男子100メートル走で渋谷区1位に
「ケイスケ、廊下を走るンじゃない」
これまた何回怒鳴ったことだろう。廊下の西の端にある子供部屋から、キッチンの冷蔵庫めがけて一直線。真ん中の天窓のあるあたりでトップスピードに乗り、ほんの数秒で彼は目的地に到達する。その度に、意外に振動に弱いSE工法のこの家では、足音が階下のアパートまで伝波しているはず。ゼオンから発売されている厚さ10ミリの制震ゴムを床の下地に敷き詰めるか否か、迷った末にケチったことを後悔するも時すでに遅し。
廊下は他の部屋との段差を消すため、統一してコルクタイルに決めた時、参考にしたコルクタイルの見本帳には、優れた衝撃吸収力があるような表現があり、これに期待した。しかし、冷静に考えれば、たった5ミリ程度のコルクタイルにそんな効果があるはずがない。考えが浅はかだった。
後悔しても始まらないので、竣工後に考えた対策は、階段と同じカーペットを廊下に敷き込む方法だった。もうすでにコルクタイルで仕上がっているため、両端はそのまま床材が見えるようにして、歩く部分のみカーペット敷きにする置き敷き方式とした。
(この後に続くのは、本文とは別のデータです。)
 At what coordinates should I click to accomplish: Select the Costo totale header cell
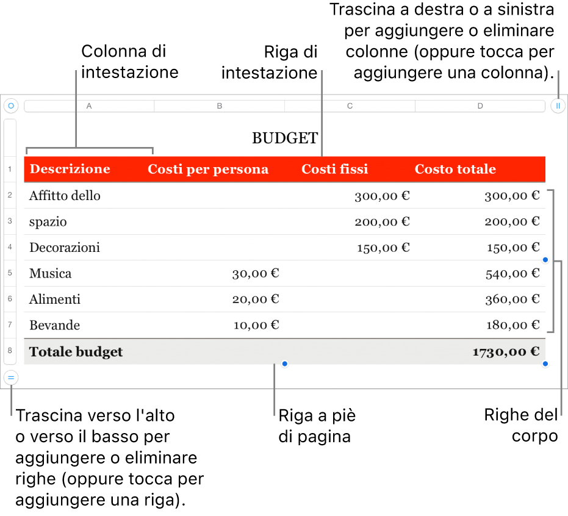[455, 170]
幅80センチ、長さ12メートルもある繋ぎ目のないカーぺットが運び込まれた時は圧巻だったが、敷き込んだ上を歩くと、いつの間にかクネクネと曲がってしまった。「こりゃいかん」とズレ防止を兼ねて厚めのフェルトを下敷きとしたところ、これが思いのほか振動を吸収してくれることになった。
振動は当初の半分くらいに抑えられ、「ケイスケ、走るな!」の罵声は家族の誰からも聞かれなくなった。そして彼が思う存分ダッシュを繰り返す毎日が復活したのだった。その結果、数年後には渋谷区にある20校の小学校の中で、なんと100メートル1位を獲得することになるのだから、世の中何が幸いするかわからない。